春になると思い出すこと

数年前の4月頭、友達に誘われて足羽川の桜を見に行った。
その帰り、高校時代にお世話になっていた社会の先生とたまたま遭遇した。

先生、と呼称しているが、彼は非常勤講師だった。
私が高校三年生の時に赴任してきた人だったので、恐らく5~6歳くらい年上(23とか24)だったんだろうと思われる。
私は理系だったので社会の先生とはほとんど接点がなかったのだが、その先生は部活の顧問で非常に濃密な半年を過ごすことになった。
それまでの二年間の顧問も若い社会教師で、他の部活に引き抜かれるという形で顧問を離れ意気消沈していた私たちのところにやってきたのが、本来顧問となる先生が育休で休んでいる間だけ顧問の彼であった。
そもそもこの部活辞退が5人くらいのとても小規模な部活動で、それでもなくならなかった理由は学校指定の部活だったからである。私の同学年は、中学校からの友人4人全員がなし崩し的に所属していて、なんだかんだで良い成績を残した思い出の部活である。

部活の引退だったか、卒業だったか。今はもうない、福井駅前のミスタードーナツで買い出しをして、先生も含めてみんなで食べた。
進学校で息が詰まる中での、友達、そして同世代の先生との癒しの時で、人数合わせで入っていたはずなのに、とても大好きだった。

そんな先生に再会した、卒業して一年ちょっと経って、先生は勿論私たちも、すぐに気づけるくらい外見は全然変わっていなかった。
県内の大学に進学した私と関東に進学した友人はそれぞれ簡単に大学生活のことを話した。
先生はと言うと、「やっと正式な教員になれたんだ」と。

福井県に詳しくない方に説明すると、福井県庁というのは福井駅から一キロくらいのところにある。堀に囲まれているので、RPGにありそうだとも言われている。

つまりその日はちょうど辞令交付式で、おそらく先生はその日、正式に福井県の「先生」になったというわけである。
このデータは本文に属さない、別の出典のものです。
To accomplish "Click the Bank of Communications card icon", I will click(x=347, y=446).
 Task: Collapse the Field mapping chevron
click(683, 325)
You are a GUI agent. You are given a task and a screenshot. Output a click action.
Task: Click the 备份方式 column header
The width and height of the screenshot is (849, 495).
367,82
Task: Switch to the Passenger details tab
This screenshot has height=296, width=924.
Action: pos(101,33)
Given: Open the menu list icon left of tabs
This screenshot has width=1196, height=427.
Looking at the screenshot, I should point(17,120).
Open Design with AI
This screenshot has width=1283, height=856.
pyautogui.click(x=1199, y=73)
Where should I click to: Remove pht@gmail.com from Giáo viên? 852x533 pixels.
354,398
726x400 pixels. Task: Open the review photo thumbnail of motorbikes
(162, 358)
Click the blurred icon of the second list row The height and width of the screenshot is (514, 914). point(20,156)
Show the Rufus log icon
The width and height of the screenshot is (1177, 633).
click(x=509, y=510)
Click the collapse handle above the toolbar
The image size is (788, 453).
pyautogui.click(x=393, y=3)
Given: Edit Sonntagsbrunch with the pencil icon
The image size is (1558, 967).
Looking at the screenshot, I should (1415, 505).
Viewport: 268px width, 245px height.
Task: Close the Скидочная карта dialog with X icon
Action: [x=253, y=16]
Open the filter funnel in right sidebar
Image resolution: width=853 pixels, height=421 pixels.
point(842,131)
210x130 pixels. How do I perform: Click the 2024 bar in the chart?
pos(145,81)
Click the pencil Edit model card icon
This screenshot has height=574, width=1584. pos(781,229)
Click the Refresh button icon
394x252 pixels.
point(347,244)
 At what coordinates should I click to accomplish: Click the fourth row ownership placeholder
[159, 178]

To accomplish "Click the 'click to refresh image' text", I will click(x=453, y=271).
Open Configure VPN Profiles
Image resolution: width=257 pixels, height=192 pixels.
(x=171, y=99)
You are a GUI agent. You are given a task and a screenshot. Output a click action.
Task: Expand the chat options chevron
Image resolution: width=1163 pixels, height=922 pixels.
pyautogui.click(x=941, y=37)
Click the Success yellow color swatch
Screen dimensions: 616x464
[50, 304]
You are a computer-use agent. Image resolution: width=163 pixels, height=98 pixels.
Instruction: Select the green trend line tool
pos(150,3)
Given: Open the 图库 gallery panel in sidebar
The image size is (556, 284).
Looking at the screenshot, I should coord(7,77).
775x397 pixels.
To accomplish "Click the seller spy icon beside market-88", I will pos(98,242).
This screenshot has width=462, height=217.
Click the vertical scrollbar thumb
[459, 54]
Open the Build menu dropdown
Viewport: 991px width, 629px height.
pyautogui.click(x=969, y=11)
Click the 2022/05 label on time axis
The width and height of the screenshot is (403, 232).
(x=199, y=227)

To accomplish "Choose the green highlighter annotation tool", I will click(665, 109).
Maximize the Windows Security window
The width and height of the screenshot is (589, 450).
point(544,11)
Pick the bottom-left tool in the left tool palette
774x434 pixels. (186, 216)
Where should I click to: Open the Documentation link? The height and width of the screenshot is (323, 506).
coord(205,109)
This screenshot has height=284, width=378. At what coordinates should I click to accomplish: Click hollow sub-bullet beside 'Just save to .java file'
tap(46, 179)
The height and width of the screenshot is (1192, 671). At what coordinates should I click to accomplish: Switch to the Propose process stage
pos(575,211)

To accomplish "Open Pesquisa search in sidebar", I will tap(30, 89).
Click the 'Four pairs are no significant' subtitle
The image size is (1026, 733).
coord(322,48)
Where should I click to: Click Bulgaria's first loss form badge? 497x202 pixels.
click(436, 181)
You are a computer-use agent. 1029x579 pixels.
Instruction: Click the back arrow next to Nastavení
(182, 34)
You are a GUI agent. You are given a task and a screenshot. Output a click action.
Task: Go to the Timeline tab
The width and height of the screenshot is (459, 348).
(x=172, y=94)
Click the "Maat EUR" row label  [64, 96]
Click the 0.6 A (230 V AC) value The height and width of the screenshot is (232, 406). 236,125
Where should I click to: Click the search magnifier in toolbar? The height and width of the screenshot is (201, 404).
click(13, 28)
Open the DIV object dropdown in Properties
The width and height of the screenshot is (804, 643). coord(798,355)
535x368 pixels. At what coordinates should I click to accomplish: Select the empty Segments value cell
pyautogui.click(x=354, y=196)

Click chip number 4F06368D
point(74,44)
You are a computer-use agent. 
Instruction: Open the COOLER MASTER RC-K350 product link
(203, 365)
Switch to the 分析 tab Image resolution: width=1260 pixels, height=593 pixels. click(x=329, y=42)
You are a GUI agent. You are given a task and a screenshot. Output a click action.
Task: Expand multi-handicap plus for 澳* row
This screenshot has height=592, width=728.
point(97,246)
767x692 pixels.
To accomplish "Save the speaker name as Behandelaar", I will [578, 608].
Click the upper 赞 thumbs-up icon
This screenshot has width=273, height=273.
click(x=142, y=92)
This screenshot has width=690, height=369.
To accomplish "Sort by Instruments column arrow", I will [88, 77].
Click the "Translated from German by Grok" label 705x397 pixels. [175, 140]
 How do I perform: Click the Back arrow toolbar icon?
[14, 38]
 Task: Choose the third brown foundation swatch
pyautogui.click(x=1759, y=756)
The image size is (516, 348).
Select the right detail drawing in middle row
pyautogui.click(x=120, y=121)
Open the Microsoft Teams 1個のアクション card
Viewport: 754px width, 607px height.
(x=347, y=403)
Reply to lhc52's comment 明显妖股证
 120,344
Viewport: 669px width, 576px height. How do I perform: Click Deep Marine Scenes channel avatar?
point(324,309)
私は教職員になるための勉強や、教員採用試験について全く知らない。
でも、先生が本当に先生になるために、ずっと努力してきたこと、その努力が報われたことが伝わってきて、めちゃくちゃに嬉しかったのを覚えている。
ほんの短い立ち話をして、先生頑張ってくださいね、と別れた。

そこからさらに年月が経って、私はもうすぐ25歳になる。私も、来月やっと社会人になる(大学院に行っていました)
おそらく、あの時の先生と同い年くらいだと思う。
25を目前に控えて思うのは、なんとなく、同世代から遅れている気がするという焦り。同学年は2年前に就職していて、大学時代の後輩が先輩として働いているような状況。なんとなく、置いていかれているような感覚。
そして、これから未知へ踏み込む不安。自分は本当に社会でやっていけるのか?と……。
あの時の先生とは多少違うだろうけれど、社会への出遅れ感みたいなものは、少なからず感じていたのではないだろうか。と、勝手に思う。

そんな中、社会人になったほぼ初日に、懐かしい顔に会って、先生はどう感じていたんだろうか。
少しでも安心していてくれたら、良いんだけれど。

先生、私もやっと社会人になるよ~先生もまだ、先生を続けてくれていますか?
もしかしたらお仕事で会うこともあるかな、流石にないかな。あるといいけど……またどこかでばったり、会いたいです。

福井県内で社会科教員をしているY先生に捧ぐ。